Der Raum als grosses Ohr

Susanna Koeberle
26. April 2021
Neben acht Glocken geben auch zwei Triangel Töne von sich; Ausstellungsansicht der Arbeit «The Sense of Things» von William Forsythe (Foto © Franca Candrian, Kunsthaus Zürich, Werk © William Forsythe)

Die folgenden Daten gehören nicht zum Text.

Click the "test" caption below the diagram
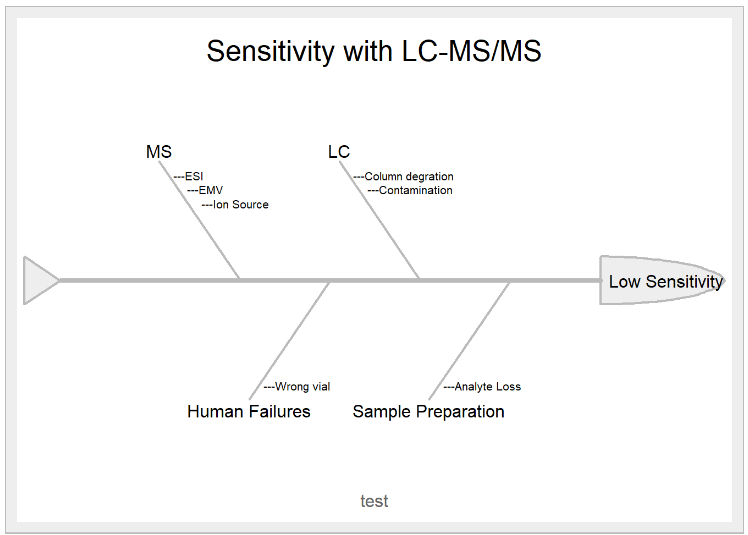 point(374,501)
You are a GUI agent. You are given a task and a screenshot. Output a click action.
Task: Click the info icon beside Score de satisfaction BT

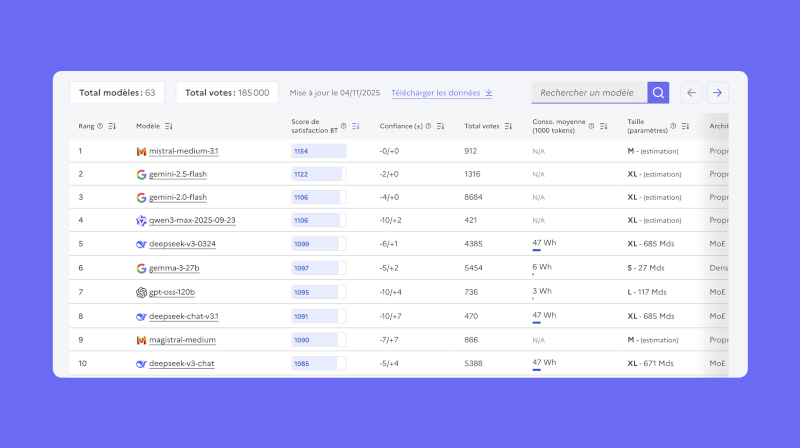(344, 126)
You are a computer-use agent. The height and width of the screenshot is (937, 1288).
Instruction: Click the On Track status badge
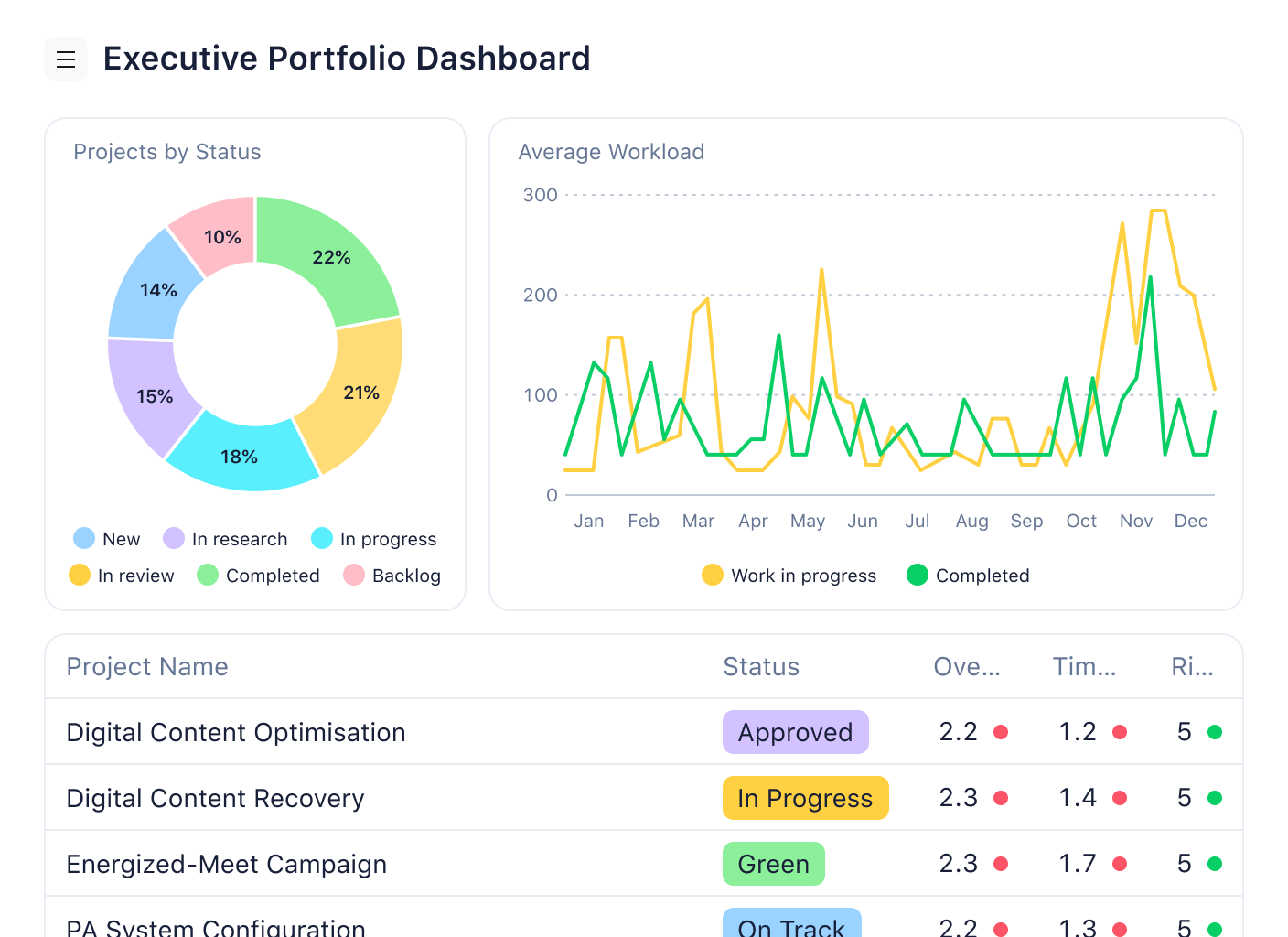pos(791,924)
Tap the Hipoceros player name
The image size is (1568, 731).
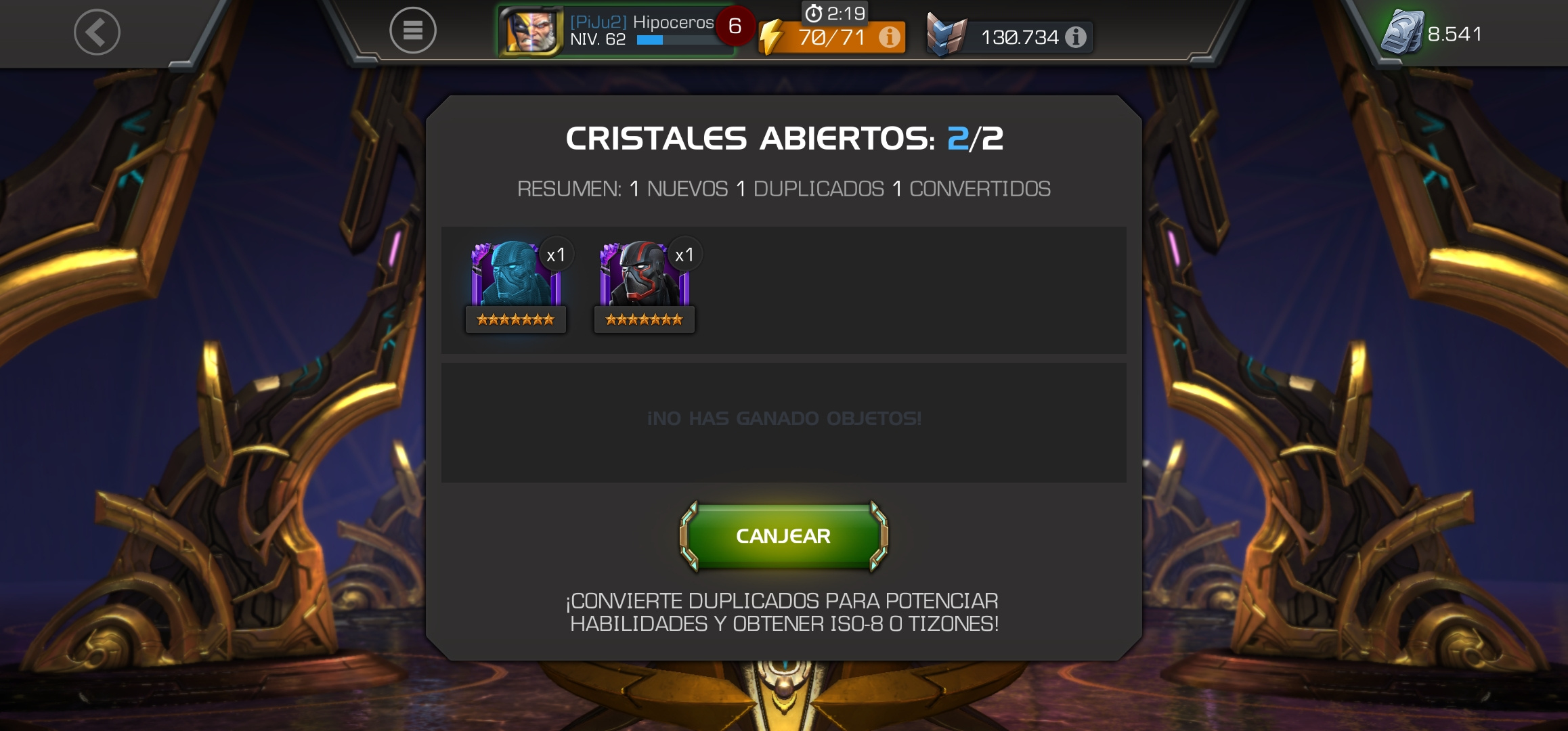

Ein Raum ist mehr als eine leblose Schachtel. Das können zurzeit Besucher*innen dank einer Arbeit von William Forsythe erfahren. Belebt werden die leeren Räume des Erweiterungsbaus von David Chipperfield durch verschiedene Glockentöne. Unser Gehörsinn hat die Fähigkeit, Klänge zu filtern, gewisse Töne auszublenden. Dies geschieht aus reinem Selbstschutz. Zu viele und zu laute Töne können krank machen. Doch Klänge bewegen uns auch – sowohl physisch als auch psychisch. Das Ohr ist ein komplexes Organ, durch das wir nicht nur hören, sondern auch fühlen können. In Forsythes Klanginstallation werden unsere Sinne aktiviert, wir werden dazu animiert, unsere Bewegungen im Raum von Klängen leiten zu lassen. Es ist faszinierend am eigenen Leib zu beobachten, dass wir dies ganz unbewusst tun. Unsere Körper spüren die Vibrationen der Klänge und werden durch sie in Bewegung versetzt. Der Homo sapiens bleibt eben ein von Instinkten getriebenes Tier. Unsere Schritte beschleunigen sich, sobald wir die ersten Glockentöne hören, wir tanzen uns gewissermassen dem Klang entgegen. Und so werden wir, ohne es zu bemerken, zu Protagonist*innen von Forsythes Inszenierung.  Dass ein Choreograph eingeladen wurde für die Preview des Erweiterungsbaus eine Arbeit zu entwickeln, mag erstaunen. Wer die Arbeit des international tätigen und renommierten Künstlers kennt, weiss aber, dass er neben seinen Tanzstücken seit mehren Jahren auch «choreographische Objekte» kreiert, wie er diese installativen Werke nennt. Diese funktionieren auch ohne menschliche Tänzer*innen, choreographieren kann man eigentlich jede Bewegung, auch diejenige eines Roboters. Forsythe lotet mit diesen Arbeiten vielmehr die Verflechtung zwischen Bewegung, Körper (als Volumen gedacht) und Raum aus. 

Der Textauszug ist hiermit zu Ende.